CORPUS CHRISTI, Texas — Steve Wilder and Patrick Nye always know who’s coming and going through the La Quinta channel, which is practically the backyard of their Corpus Christi home. The ships are kind of too large to miss.
“I think it’s Greek,” the two men say, discussing a giant docked ship. “By the flag, it looks like Greece’s flag. He’ll be gone tomorrow.”
The men’s backyard also happens to be near the port of Corpus Christi, a hub for oil and natural gas exporters.
Texas is the largest producer of crude oil at 4.8 million barrels per day in 2021, roughly 30% of U.S. production. It also has 47 of the 129 refineries in the country.

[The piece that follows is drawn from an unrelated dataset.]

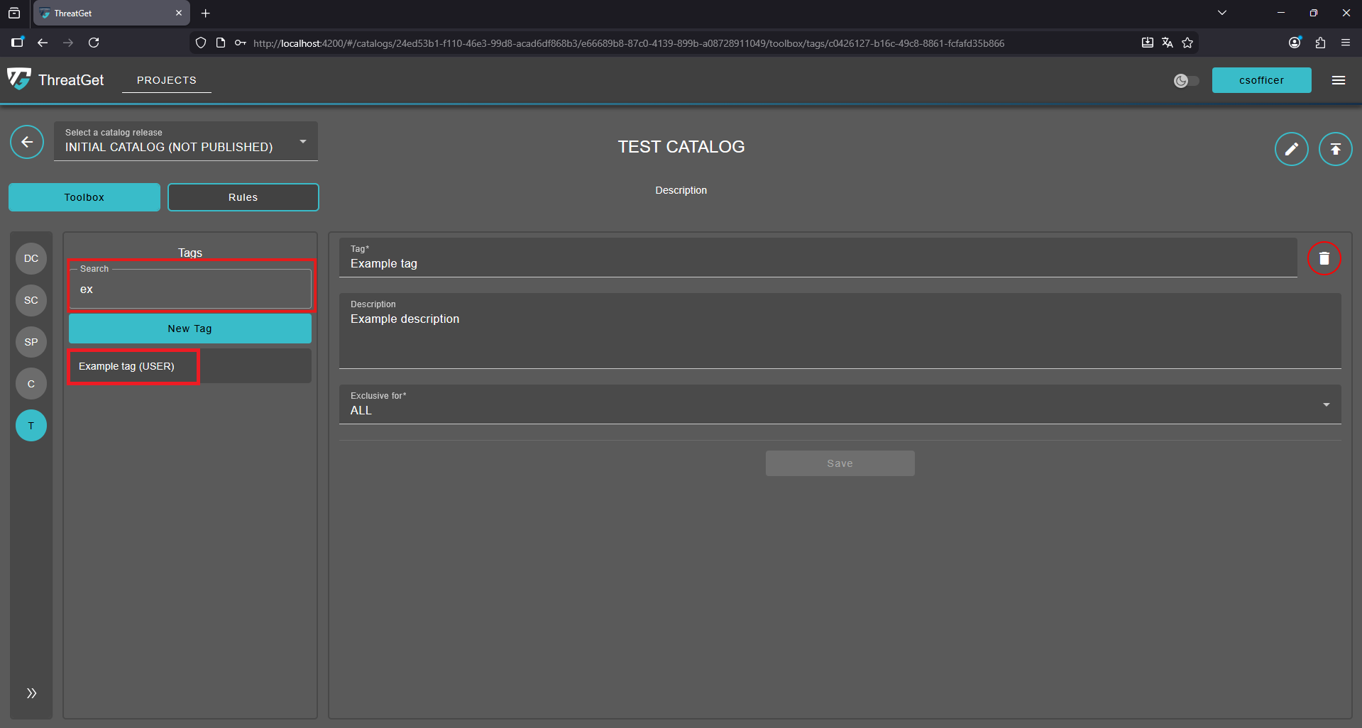This screenshot has height=728, width=1362.
Task: Select the SC sidebar category
Action: 31,300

“I have a fundamental problem with exporting, I really do,” said Nye.
Ingleside by the Bay has been home for 55 years. He’s seen the ships come, load up and leave.
He’s also wondered why.
“We're exporting oil from our own country,” Nye said. “And we're importing oil about the same amount from countries that we can't control. Why are we doing that? Why can't we use it?”

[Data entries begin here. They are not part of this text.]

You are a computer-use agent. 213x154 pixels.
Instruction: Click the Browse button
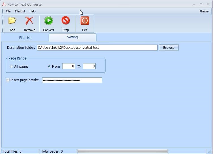[x=169, y=48]
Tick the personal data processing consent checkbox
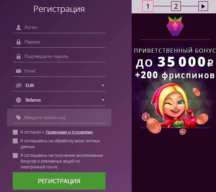This screenshot has height=192, width=216. pos(15,141)
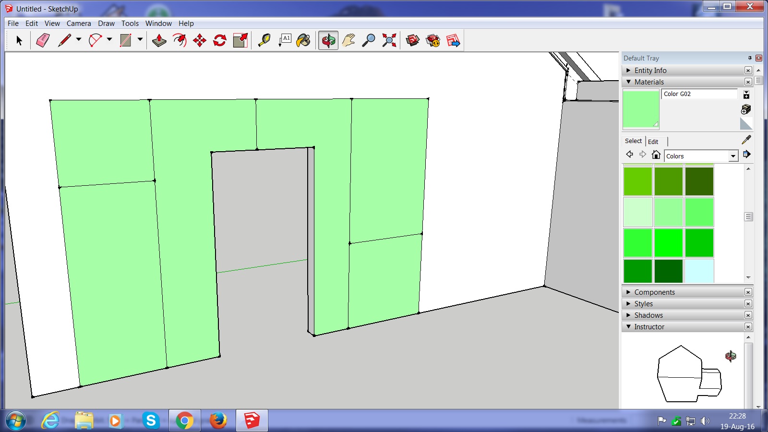This screenshot has width=768, height=432.
Task: Toggle the secondary selection pane button
Action: [746, 95]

“Part of that oil is coming out of Houston, is actually going to ports on the East Coast,” said Edward Anderson, Mr. and Mrs. William F. Wright Centennial Professor for Management of Innovative Technology at McCombs School of Business, University of Texas at Austin.
He studies supplies chains very closely, including how goods and materials are produced and travel.
“I’m interested in all types of supply chains,” he said. “I spent about an hour and a half watching those every day.”
Anderson told KENS 5 that the U.S., on average, exports 15 million barrels per day and imports 15 million barrels per day.
KENS 5 asked a simple question, the same one you might be thinking: How does that make any sense? Why can’t we keep what we’re producing since we’re bringing in as much as we’re shipping out?
The answer, Anderson said, is in the cost of getting oil to its destination.
“That's one of the things that goes on with the science of logistics,” he said, “is that it's not always the most obvious way that you would expect in order to minimize transport costs.”
“It is more expensive for us, for example, to ship oil to Alaska, than it is to bring oil in from overseas,” Anderson explained.
Or cheaper to import oil to California then to transport it from Houston, for example.
“It's very complicated, all the different routes,” Anderson said. “If we block exports of, say, oil, other countries might stop shipping things to us. There are some things we don't make here.”
What does that mean for us at the pump? The prices will drop, Anderson said. But when and by how much depends on many factors, including the war Russia is waging in Ukraine.